Type out the part of the forum thread below on shifting 255 into a byte, starting at "Can anyone explain" and ending at "has stumped me.".

TEXT PASSAGE:

+===+

Left bit shifting 255 (as a byte)

Question

Can anyone explain why the following doesn't compile?

byte b = 255 << 1

The error:

Constant value '510' cannot be converted to a 'byte'

I'm expecting the following in binary:

1111 1110

The type conversion has stumped me.

Answer 1

255 << 1

will give you more than one byte.

Answer 2

have you tried casting it?

byte b = (byte)(255 << 1)

---

This is an interesting approach - the above code will work if wrapped in a unchecked block like this:

unchecked
{
    byte b = (byte)(255 << 1);
}

Since it is unchecked the value is truncated to the intended value of 254. So it is possible to do this with a cast!

Answer 3

You are shifting 255 by 1 bit, then trying to assign it to a byte. 255 << 1 is 510, and 510 won't fit in to a byte.

Answer 4

Numeric literals in C# are int, not byte (and the bit shift will be evaluated by the compiler, hence only the 510 remains). You are therefore trying to assign a value to a byte which does not fit. You can mask with 255:

byte b = (255 << 1) & 0xFF

to reduce the result to 8 bits again. Unlike Java, C# does not allow overflows to go by undetected. Basically you'd have two sensible options when trying to assign 510 to a byte: Either clamp at the maximum value, then you'd get 255, or throw away the bits that do not fit, in which case you'd get 254.

You can also use unchecked, as lassevk mentioned:

byte b = unchecked((byte)(255 << 1));

Answer 5

byte b = 0xff & (255 << 1);

Answer 6

The result of the << operator is an Int32, not what you put into it.

You need to cast the result of the shift, not the input. Additionally, it will produce an overflow (it is larger than a byte afterall), so you need to specify that you need an unchecked cast.

In other words, this will work:

Byte b = unchecked((Byte)(255 < 1));

Answer 7

And since << has a higher precedence than & you can save the brackets:

byte b = 255 << 1 & 0xff;

+===+

RAW RECORDS:

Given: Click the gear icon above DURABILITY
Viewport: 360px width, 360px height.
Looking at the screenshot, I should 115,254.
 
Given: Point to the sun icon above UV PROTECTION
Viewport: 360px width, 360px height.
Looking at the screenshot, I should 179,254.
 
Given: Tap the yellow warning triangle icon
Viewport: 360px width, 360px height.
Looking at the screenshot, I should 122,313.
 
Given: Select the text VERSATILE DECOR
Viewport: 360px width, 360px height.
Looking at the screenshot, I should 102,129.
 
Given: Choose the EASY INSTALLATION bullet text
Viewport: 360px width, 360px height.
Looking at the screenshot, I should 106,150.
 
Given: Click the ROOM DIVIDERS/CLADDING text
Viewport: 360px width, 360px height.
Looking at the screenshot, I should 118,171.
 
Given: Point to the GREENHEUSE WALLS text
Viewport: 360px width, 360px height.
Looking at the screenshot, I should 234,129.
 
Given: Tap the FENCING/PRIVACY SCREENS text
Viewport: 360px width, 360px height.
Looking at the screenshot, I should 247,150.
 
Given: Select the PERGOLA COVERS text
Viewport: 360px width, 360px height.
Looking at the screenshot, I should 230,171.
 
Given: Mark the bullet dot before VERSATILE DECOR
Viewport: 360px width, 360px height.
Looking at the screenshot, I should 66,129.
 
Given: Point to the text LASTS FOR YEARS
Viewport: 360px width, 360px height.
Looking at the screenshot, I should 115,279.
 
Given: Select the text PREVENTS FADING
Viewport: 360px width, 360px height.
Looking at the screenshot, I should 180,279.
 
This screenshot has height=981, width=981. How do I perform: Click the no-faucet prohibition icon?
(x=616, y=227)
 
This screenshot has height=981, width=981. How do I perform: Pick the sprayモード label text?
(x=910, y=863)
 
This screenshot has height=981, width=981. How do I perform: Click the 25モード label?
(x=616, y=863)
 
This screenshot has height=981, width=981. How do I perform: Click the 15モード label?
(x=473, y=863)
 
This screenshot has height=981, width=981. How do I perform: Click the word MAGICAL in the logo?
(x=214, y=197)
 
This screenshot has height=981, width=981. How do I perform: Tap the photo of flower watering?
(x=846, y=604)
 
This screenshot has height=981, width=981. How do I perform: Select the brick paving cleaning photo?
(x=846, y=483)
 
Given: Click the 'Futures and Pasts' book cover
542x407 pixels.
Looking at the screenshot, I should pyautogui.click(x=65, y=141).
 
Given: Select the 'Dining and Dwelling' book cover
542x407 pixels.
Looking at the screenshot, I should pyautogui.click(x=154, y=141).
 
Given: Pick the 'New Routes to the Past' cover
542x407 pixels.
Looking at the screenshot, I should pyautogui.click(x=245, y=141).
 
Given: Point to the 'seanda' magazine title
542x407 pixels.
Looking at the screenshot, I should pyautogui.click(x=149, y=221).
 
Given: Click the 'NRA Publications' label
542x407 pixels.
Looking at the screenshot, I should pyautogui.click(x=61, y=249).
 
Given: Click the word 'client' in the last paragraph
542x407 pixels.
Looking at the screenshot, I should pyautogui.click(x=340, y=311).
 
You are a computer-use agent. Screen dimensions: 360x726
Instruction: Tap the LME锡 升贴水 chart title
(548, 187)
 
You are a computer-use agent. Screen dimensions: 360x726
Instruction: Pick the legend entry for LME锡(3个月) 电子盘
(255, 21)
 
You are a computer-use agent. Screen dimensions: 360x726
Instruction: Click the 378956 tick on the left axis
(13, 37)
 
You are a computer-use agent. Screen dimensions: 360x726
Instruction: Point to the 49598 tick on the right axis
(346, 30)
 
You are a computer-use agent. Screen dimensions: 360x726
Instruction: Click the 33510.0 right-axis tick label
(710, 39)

+===+

RESULT FOR THIS TASK:
Can anyone explain why the following doesn't compile?

byte b = 255 << 1

The error:

Constant value '510' cannot be converted to a 'byte'

I'm expecting the following in binary:

1111 1110

The type conversion has stumped me.